#### WHAT IS BEING ASKED:
A stretch of the entries below is to be set down exactly, running from the line with "You are a GUI" through the line with "Task: Open the georgesung/llama2_7b_chat_uncensored", both included, and no other line.

Saved data entries
------

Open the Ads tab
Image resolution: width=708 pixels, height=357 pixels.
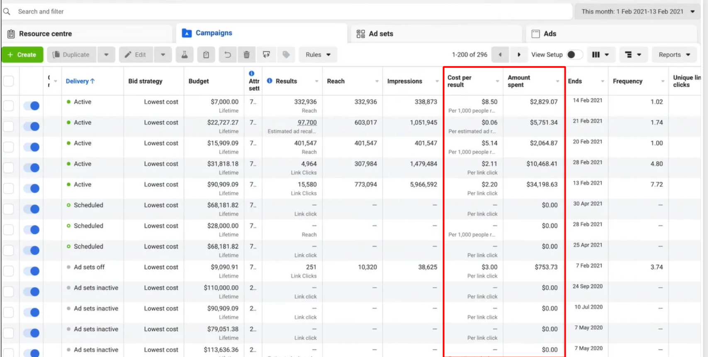[x=550, y=34]
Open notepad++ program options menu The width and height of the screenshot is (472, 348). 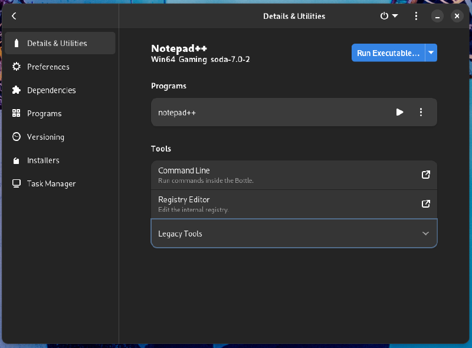coord(421,112)
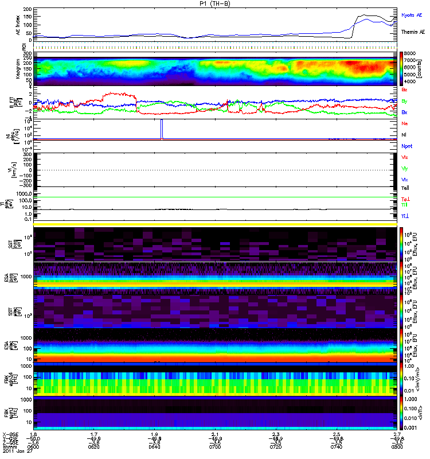This screenshot has height=459, width=430.
Task: Click the red Ne density legend label
Action: point(405,123)
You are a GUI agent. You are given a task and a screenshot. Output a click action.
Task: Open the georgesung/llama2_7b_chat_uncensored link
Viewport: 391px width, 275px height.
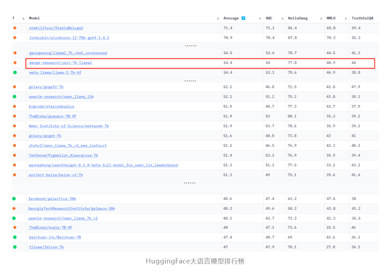tap(68, 53)
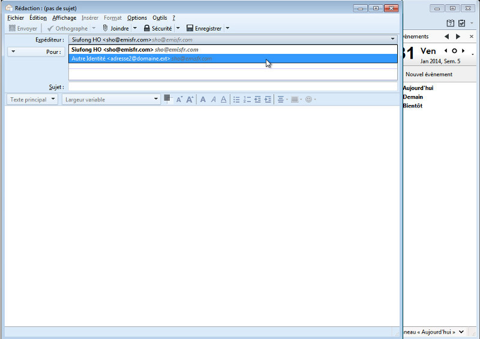The height and width of the screenshot is (339, 480).
Task: Open the Fichier menu
Action: click(16, 18)
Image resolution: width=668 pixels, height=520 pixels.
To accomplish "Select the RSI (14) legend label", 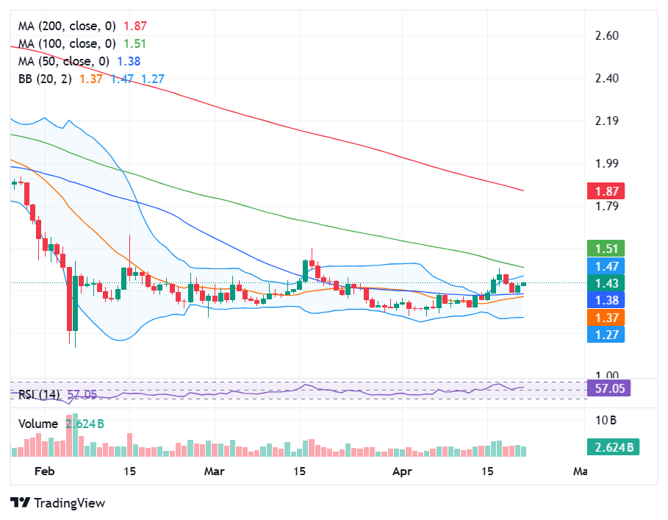I will click(x=39, y=395).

------

#### ANSWER SPACE:
You are a GUI agent. You are given a task and a screenshot. Output a click action.
Task: Open the georgesung/llama2_7b_chat_uncensored link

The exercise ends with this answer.